Reproduce the opening lines of the records exactly, please, stopping after the line that contains "[Lageekroom] (123, 62)".

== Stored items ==

________________________

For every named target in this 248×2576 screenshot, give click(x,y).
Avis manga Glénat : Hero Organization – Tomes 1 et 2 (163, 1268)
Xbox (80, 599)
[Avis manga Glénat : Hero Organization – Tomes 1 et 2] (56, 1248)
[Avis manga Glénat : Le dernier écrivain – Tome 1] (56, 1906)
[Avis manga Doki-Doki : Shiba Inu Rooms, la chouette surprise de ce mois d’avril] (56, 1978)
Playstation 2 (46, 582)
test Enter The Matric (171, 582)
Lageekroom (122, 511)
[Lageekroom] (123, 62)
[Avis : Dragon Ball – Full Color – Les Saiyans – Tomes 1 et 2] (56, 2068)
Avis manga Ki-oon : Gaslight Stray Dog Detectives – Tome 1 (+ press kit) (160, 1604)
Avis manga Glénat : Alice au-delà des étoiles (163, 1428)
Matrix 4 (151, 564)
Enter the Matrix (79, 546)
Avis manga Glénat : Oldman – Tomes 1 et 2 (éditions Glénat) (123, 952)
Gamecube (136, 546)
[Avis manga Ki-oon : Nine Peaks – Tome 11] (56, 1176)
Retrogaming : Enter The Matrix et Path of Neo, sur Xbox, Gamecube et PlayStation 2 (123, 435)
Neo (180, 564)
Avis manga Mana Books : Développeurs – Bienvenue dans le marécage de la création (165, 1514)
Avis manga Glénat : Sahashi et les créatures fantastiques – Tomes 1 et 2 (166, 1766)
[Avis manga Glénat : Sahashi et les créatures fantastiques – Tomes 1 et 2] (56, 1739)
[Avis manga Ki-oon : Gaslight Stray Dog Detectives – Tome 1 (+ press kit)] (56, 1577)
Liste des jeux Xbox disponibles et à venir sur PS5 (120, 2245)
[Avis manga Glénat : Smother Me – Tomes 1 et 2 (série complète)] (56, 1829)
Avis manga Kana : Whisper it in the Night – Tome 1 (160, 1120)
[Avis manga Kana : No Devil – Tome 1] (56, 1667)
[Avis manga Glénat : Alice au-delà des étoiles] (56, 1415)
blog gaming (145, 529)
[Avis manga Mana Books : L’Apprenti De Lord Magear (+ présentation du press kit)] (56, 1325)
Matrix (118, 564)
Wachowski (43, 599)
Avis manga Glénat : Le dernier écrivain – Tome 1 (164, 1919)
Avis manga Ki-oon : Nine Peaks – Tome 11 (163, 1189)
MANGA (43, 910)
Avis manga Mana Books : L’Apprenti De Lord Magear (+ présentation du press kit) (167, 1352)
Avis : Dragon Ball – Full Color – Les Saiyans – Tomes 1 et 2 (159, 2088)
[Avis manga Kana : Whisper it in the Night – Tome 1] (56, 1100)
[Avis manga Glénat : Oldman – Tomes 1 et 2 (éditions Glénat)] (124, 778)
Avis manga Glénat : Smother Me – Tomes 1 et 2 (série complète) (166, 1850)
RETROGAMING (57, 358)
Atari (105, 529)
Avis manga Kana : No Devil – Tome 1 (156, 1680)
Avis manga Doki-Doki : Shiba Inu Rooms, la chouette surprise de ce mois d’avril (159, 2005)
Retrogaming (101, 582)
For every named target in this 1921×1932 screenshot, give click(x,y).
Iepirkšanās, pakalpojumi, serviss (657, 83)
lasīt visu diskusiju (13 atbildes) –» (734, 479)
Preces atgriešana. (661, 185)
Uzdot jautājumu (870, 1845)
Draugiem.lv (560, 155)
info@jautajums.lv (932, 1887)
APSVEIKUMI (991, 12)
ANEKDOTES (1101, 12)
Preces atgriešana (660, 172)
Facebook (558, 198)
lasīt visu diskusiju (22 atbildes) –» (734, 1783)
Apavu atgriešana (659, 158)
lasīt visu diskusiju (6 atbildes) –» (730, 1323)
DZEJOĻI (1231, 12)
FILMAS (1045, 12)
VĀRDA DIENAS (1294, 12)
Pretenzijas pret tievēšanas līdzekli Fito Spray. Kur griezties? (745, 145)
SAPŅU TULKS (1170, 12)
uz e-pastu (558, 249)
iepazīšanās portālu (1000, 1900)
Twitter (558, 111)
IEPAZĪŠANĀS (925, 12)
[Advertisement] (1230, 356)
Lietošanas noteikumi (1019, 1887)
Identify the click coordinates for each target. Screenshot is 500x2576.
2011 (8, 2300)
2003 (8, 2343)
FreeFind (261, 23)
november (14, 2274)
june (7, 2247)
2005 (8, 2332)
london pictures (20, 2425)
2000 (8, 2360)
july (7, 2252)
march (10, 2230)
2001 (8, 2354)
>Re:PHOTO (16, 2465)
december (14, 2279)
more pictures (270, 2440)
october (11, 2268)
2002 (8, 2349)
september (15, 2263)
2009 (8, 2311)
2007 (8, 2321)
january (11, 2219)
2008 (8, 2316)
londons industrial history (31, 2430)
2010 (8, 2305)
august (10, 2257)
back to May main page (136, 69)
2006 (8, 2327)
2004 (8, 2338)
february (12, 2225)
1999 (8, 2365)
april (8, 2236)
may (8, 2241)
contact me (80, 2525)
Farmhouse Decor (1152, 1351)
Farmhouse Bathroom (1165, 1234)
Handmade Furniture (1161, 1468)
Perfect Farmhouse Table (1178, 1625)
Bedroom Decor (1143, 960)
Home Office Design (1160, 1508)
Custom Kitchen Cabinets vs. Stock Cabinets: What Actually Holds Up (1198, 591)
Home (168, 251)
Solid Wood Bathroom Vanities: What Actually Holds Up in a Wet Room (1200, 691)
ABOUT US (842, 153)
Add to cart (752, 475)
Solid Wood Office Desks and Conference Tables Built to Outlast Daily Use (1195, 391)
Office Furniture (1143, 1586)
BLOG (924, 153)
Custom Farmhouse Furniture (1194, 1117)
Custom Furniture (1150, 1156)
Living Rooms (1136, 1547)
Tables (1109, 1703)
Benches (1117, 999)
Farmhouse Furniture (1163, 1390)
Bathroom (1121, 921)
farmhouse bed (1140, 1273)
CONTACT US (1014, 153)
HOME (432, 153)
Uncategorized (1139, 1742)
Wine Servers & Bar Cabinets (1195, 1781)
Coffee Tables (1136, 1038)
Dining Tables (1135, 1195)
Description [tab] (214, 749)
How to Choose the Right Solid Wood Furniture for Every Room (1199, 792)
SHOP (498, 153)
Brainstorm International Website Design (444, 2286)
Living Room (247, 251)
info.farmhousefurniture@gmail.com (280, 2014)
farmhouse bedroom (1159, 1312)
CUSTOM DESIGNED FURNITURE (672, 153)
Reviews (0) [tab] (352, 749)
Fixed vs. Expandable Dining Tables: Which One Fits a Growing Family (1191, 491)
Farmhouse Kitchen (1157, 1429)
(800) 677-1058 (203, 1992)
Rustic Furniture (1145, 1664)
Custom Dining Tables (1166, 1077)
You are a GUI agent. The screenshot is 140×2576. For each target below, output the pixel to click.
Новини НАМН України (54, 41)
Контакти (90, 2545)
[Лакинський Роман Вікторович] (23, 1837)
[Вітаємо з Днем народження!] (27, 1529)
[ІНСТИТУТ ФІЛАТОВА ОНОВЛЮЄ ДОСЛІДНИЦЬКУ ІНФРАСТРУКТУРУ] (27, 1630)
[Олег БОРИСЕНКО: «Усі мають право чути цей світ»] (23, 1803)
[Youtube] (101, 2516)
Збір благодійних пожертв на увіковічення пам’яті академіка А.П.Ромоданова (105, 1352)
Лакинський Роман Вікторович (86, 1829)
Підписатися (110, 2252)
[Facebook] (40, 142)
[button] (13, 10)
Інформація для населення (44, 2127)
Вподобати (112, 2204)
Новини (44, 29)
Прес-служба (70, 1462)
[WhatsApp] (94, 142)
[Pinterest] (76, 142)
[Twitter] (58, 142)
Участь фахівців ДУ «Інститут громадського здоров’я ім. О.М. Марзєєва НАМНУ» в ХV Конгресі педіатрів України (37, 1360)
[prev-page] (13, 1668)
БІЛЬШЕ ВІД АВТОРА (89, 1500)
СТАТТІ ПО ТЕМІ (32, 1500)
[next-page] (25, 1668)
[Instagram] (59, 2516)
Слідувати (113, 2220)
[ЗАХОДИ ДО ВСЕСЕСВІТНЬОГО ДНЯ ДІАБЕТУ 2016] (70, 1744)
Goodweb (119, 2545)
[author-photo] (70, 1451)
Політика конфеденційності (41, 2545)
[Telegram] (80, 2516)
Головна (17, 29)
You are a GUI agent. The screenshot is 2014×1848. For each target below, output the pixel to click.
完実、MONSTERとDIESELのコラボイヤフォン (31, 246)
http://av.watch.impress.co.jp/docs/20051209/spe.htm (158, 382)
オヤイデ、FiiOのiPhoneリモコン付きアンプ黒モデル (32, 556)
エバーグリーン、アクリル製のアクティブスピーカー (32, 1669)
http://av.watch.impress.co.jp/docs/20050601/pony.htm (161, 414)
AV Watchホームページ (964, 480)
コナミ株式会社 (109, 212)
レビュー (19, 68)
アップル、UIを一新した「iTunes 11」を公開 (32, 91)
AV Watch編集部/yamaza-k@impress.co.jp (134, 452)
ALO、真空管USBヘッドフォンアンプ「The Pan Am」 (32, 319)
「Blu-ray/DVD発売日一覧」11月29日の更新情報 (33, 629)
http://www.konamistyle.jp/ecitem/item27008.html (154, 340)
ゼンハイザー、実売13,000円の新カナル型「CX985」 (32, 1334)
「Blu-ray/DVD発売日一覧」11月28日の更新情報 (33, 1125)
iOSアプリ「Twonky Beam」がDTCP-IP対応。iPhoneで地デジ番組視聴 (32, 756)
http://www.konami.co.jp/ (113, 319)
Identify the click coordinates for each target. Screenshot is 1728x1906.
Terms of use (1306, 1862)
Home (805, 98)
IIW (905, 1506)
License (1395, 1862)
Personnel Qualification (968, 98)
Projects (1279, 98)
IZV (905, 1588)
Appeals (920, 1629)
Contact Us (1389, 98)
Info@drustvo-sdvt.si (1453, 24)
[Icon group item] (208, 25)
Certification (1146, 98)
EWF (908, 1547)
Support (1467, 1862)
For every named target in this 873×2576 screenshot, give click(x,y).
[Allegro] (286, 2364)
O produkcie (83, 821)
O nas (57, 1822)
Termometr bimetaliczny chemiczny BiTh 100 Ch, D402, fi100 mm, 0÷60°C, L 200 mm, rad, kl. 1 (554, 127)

________________________

== RESPONSE TO THE EXERCISE ==
For every named target in this 248×2576 screenshot, give click(x,y).
Avis manga Glénat : Hero Organization – Tomes 1 et 2 (163, 1268)
Xbox (80, 599)
[Avis manga Glénat : Hero Organization – Tomes 1 et 2] (56, 1248)
[Avis manga Glénat : Le dernier écrivain – Tome 1] (56, 1906)
[Avis manga Doki-Doki : Shiba Inu Rooms, la chouette surprise de ce mois d’avril] (56, 1978)
Playstation 2 (46, 582)
test Enter The Matric (171, 582)
Lageekroom (122, 511)
[Lageekroom] (123, 62)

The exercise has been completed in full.